BRANO CITATO:
Pietro Morreale, accusato di aver ucciso la fidanzata, Roberta Siragusa, e di averne cercato di bruciare il corpo avrebbe cercato di precostituirsi un alibi mandando un messaggio a un amico la mattina del ritrovamento del corpo della vittima e chiedendogli se sapesse dove era la ragazza. Emerge nel provvedimento di fermo disposto dalla Procura di Termini Imerese che accusa Morreale di omicidio volontario e occultamento di cadavere.
Nel corso dell’interrogatorio del pm, ieri, il ragazzo si e’ avvalso della facolta’ di non rispondere limitandosi a dire: “non l’ho uccisa”. Domenica mattina, invece, dopo aver portato i carabinieri sul luogo in cui era il cadavere, ha dato una versione che i pm ritengono assolutamente falsa. Morreale ha infatti raccontato che insieme a Roberta, con cui aveva partecipato a una festa, si era appartato in auto. I due avrebbero litigato e la ragazza sarebbe scesa dalla macchina e si sarebbe data fuoco con la benzina che il fidanzato teneva in una bottiglia in macchina. Il ragazzo avrebbe cercato di soccorrerla, poi sotto choc sarebbe fuggito e sarebbe tornato a casa. All’alba avrebbe detto ai suoi quel che era successo e col padre sarebbe andato in caserma.

DOMANDE:
**a)** Ripeti parola per parola l'articolo sull'omicidio di Roberta Siragusa nel tratto da "Pietro Morreale, accusato" fino a "occultamento di cadavere.".
**b)** Scrivi il seguito dell'articolo sull'omicidio di Roberta Siragusa, partendo subito dopo la sua ultima frase.

DATI DI PARTENZA:
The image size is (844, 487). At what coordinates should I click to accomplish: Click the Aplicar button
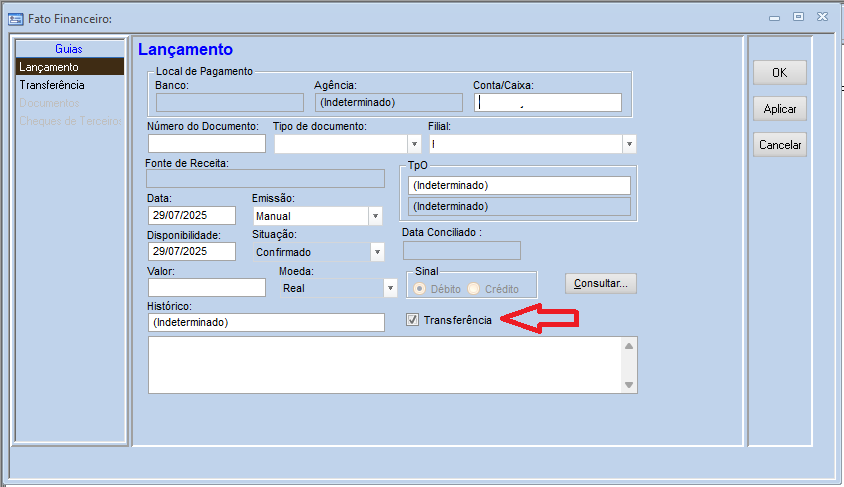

RISPOSTE:
**a)**
Pietro Morreale, accusato di aver ucciso la fidanzata, Roberta Siragusa, e di averne cercato di bruciare il corpo avrebbe cercato di precostituirsi un alibi mandando un messaggio a un amico la mattina del ritrovamento del corpo della vittima e chiedendogli se sapesse dove era la ragazza. Emerge nel provvedimento di fermo disposto dalla Procura di Termini Imerese che accusa Morreale di omicidio volontario e occultamento di cadavere.

**b)**
Una versione confermata sostanzialmente dai genitori e dalla sorella di Morreale che, per i pm, pero’, “presenta alcune determinanti incongruenze che raffrontate con altre dichiarazioni costituiscono un quadro indiziario particolarmente grave”. La storia del ragazzo, descritto come morbosamente geloso e violento, e’ smentita da un video che riprende la sua auto fare su e giu’ dal luogo in si trovava il corpo tra le 2.30 e le 3.38 di sabato notte. Inoltre l’amico a cui il ragazzo ha chiesto la mattina di domenica dove fosse Roberta, ci aveva parlato al telefono alle 2 di notte e testimonia che Pietro era solo in macchina. Dai primi rilievi medico-legali – oggi ci sara’ l’autopsia – emerge, intanto, che Roberta era gia’ morta quando e’ stato bruciato il corpo e che sul cadavere ci sono numerose escoriazioni. La Procura sottolinea infine diverse incongruenze anche nelle versioni date dai genitori dell’indagato.